Passage to read:
^^^^^^^^^^^^^^^^
A US-based support group for clergy sex abuse victims is urging Melbourne's Catholic archbishop to fire one of his employees who has twice tipped off suspected child molesting priests that they were being investigated by police and who essentially says he'd do it again.
Leaders of SNAP, the Survivors Network of those Abused by Priests, calls the staffer's actions "extraordinarily hurtful to innocent children, wounded adults and the church as a whole."
He is Peter O'Callaghan and he works on clergy sex cases for Melbourne Archbishop Denis Hart.
“Hart’s choice is simple – either keep O’Callaghan and show he cares more about criminals or fire O’Callaghan and show he cares more about kids’ safety,” said David Clohessy, SNAP’s national director.
According to a Dec. 3 article in The Age, O'Callaghan acknowledges alerting two accused predator priests that they were under investigation by civil authorities for suspected child sex crimes.
"We track cases all across the world, and this is one of the clearest and most egregious examples of on-going recklessness and callousness we've seen anywhere," said Barbara Dorris, SNAP's outreach director.
It’s very hard to get clergy sex abuse victims to contact law enforcement, SNAP says, and often hard for police and prosecutors to build strong cases against shrewd, well-educated child molesters. So it’s crucial, the group says, that “the independent, experienced professionals in law enforcement” are given the opportunity to do investigations without suspects being warned in advance.
^^^^^^^^^^^^^^^^
Available records:

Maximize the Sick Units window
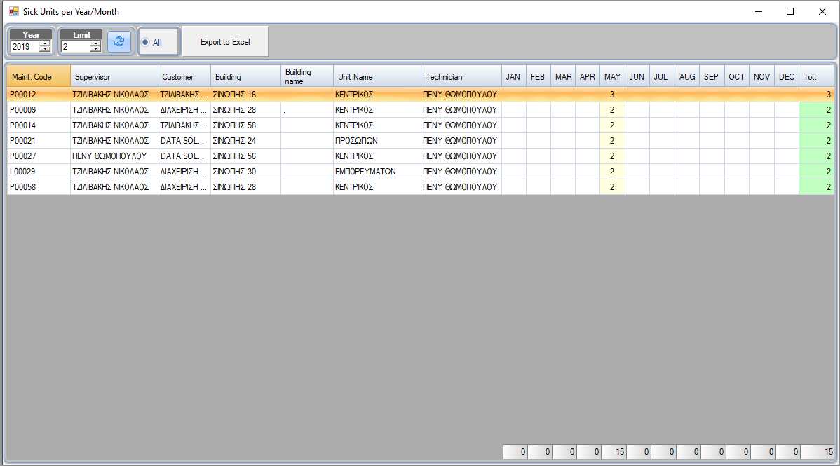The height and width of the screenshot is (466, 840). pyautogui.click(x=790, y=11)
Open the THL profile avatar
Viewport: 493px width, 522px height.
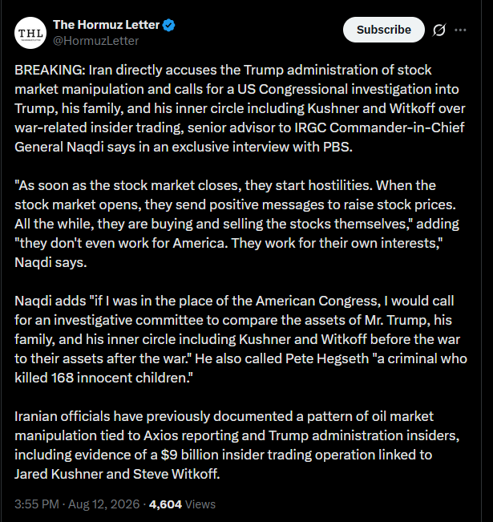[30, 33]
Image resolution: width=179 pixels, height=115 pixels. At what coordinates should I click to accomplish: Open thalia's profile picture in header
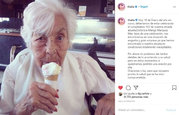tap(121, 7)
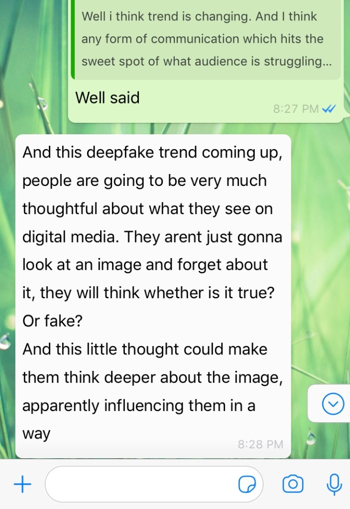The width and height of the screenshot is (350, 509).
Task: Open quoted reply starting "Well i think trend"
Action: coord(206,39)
^^^^^^^^^^^^^^^^
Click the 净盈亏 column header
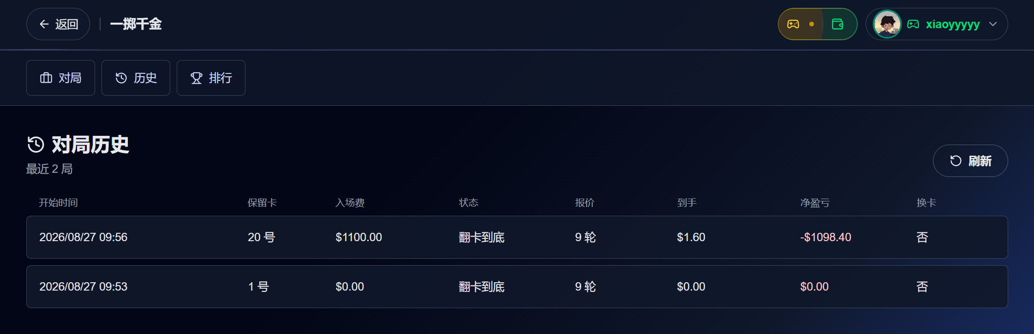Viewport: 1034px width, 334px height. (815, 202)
^^^^^^^^^^^^^^^^
Task set:
a: Answer these questions from the passage about SNAP:
(i) For whom does Peter O'Callaghan work on clergy sex cases?
(ii) What position does David Clohessy hold in SNAP?
(iii) On what date did the article in The Age appear?
b: In the listing, rewrite the lines from the one containing "Maximize the Sick Units window" to the one containing "Action: coord(206,39)", with "profile" replaced by "account" and everything else unchanged. Leave the pictures out.

Answers to the exercises:
a:
(i) Melbourne Archbishop Denis Hart
(ii) SNAP's national director
(iii) Dec. 3

b:
Maximize the Sick Units window
The height and width of the screenshot is (466, 840). pyautogui.click(x=790, y=11)
Open the THL account avatar
Viewport: 493px width, 522px height.
[30, 33]
Image resolution: width=179 pixels, height=115 pixels. At what coordinates should I click to accomplish: Open thalia's account picture in header
tap(121, 7)
The width and height of the screenshot is (350, 509).
Task: Open quoted reply starting "Well i think trend"
Action: coord(206,39)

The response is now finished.